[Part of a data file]
-=-=-=-=-

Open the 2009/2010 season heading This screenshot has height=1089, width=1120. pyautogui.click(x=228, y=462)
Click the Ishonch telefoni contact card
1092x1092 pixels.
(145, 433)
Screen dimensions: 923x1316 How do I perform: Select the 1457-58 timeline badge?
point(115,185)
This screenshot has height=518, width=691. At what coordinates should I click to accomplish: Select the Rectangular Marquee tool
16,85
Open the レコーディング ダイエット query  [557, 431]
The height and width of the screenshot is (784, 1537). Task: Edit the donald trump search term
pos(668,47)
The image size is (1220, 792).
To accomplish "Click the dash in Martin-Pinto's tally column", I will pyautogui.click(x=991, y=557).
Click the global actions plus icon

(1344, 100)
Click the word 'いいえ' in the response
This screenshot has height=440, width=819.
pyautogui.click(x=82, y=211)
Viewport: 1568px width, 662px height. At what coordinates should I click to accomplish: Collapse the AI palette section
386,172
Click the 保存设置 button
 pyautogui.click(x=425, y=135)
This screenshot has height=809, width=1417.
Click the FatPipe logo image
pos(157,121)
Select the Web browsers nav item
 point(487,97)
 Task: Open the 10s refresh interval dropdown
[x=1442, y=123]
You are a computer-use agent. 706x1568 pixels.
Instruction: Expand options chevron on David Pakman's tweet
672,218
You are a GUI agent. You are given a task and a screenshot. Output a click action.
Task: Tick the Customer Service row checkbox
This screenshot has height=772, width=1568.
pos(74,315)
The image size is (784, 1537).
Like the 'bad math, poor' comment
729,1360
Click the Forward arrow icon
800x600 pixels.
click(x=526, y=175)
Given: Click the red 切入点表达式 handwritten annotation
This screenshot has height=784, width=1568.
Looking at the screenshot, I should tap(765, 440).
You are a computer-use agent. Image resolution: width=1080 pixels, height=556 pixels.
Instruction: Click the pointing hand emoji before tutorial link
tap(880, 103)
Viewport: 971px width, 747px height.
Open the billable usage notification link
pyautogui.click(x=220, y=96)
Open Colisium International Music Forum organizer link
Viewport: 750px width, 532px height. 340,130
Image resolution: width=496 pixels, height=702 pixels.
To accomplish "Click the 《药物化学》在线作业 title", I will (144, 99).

-=-=-=-=-

Short problem = Return every line of the rows above unchanged, from first to last.

The solution =
Open the 2009/2010 season heading This screenshot has height=1089, width=1120. pyautogui.click(x=228, y=462)
Click the Ishonch telefoni contact card
1092x1092 pixels.
(145, 433)
Screen dimensions: 923x1316 How do I perform: Select the 1457-58 timeline badge?
point(115,185)
This screenshot has height=518, width=691. At what coordinates should I click to accomplish: Select the Rectangular Marquee tool
16,85
Open the レコーディング ダイエット query  [557, 431]
The height and width of the screenshot is (784, 1537). Task: Edit the donald trump search term
pos(668,47)
The image size is (1220, 792).
To accomplish "Click the dash in Martin-Pinto's tally column", I will pyautogui.click(x=991, y=557).
Click the global actions plus icon

(1344, 100)
Click the word 'いいえ' in the response
This screenshot has height=440, width=819.
pyautogui.click(x=82, y=211)
Viewport: 1568px width, 662px height. At what coordinates should I click to accomplish: Collapse the AI palette section
386,172
Click the 保存设置 button
 pyautogui.click(x=425, y=135)
This screenshot has height=809, width=1417.
Click the FatPipe logo image
pos(157,121)
Select the Web browsers nav item
 point(487,97)
 Task: Open the 10s refresh interval dropdown
[x=1442, y=123]
You are a computer-use agent. 706x1568 pixels.
Instruction: Expand options chevron on David Pakman's tweet
672,218
You are a GUI agent. You are given a task and a screenshot. Output a click action.
Task: Tick the Customer Service row checkbox
This screenshot has height=772, width=1568.
pos(74,315)
The image size is (784, 1537).
Like the 'bad math, poor' comment
729,1360
Click the Forward arrow icon
800x600 pixels.
click(x=526, y=175)
Given: Click the red 切入点表达式 handwritten annotation
This screenshot has height=784, width=1568.
Looking at the screenshot, I should tap(765, 440).
You are a computer-use agent. Image resolution: width=1080 pixels, height=556 pixels.
Instruction: Click the pointing hand emoji before tutorial link
tap(880, 103)
Viewport: 971px width, 747px height.
Open the billable usage notification link
pyautogui.click(x=220, y=96)
Open Colisium International Music Forum organizer link
Viewport: 750px width, 532px height. 340,130
Image resolution: width=496 pixels, height=702 pixels.
To accomplish "Click the 《药物化学》在线作业 title", I will (144, 99).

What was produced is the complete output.